The influence of the soil condition on the survival pattern as observed in the trend of the strains in sterilized and unsterilized soil samples (Figures 2, 3) showed that the strains relatively survived better in sterilized soil than un-sterilized soil samples. However, the survival of the Pseudomonas strains in relation to the soil type indicate better survival trend of strains in Silt clay (Soil sample A) than Sandy loam Soil (Soil Sample B) as measured by viable count after 90 days of incubation [15] in similar study observed a higher growth density of bacterial population in silt soil. The survival trend observed with respect to the soil treatment (sterilized and unsterilized soil) could be due to the absence of competition, bacteriorvory and predation in the sterilized soils as a result of the elimination of indigenous organisms in the process of sterilization. Similarly, the relative survival in silt clay soil type than the sandy loam at low moisture content may be as a result of the ability of the clay soils to retain enough water that support microbial growth than the sandy loam soil. In addition, clays may protect bacteria from predation by protozoans by increasing the number of protective microhabitats available to bacteria in soil [14].

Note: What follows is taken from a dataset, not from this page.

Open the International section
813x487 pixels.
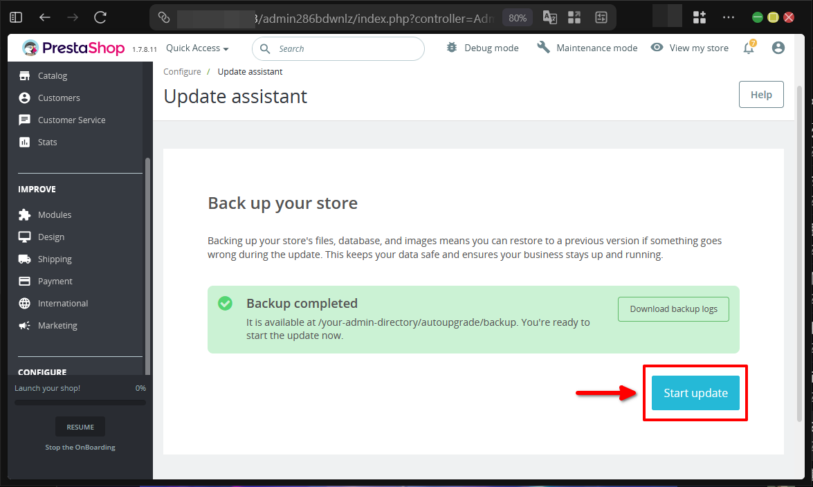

This study therefore, shows that to maintain bacteria in an alien soil environment for in situ bioremediation, their survivability will depend on their ability to cope with the new stress including other microorganisms and predators presence in the new environment. And that soil nutrients or the targeted substrate must be bio- available to the incoming bacteria. Hence, the population dynamics, physiological as well as physico-chemical factors of any polluted ecosystem must be carefully investigated before the bioagumentation of the system in other to achieve a successful bioremediation on field. Hence this study emphasises the prerequisite of laboratory experimentation as a guide to a successful field operation.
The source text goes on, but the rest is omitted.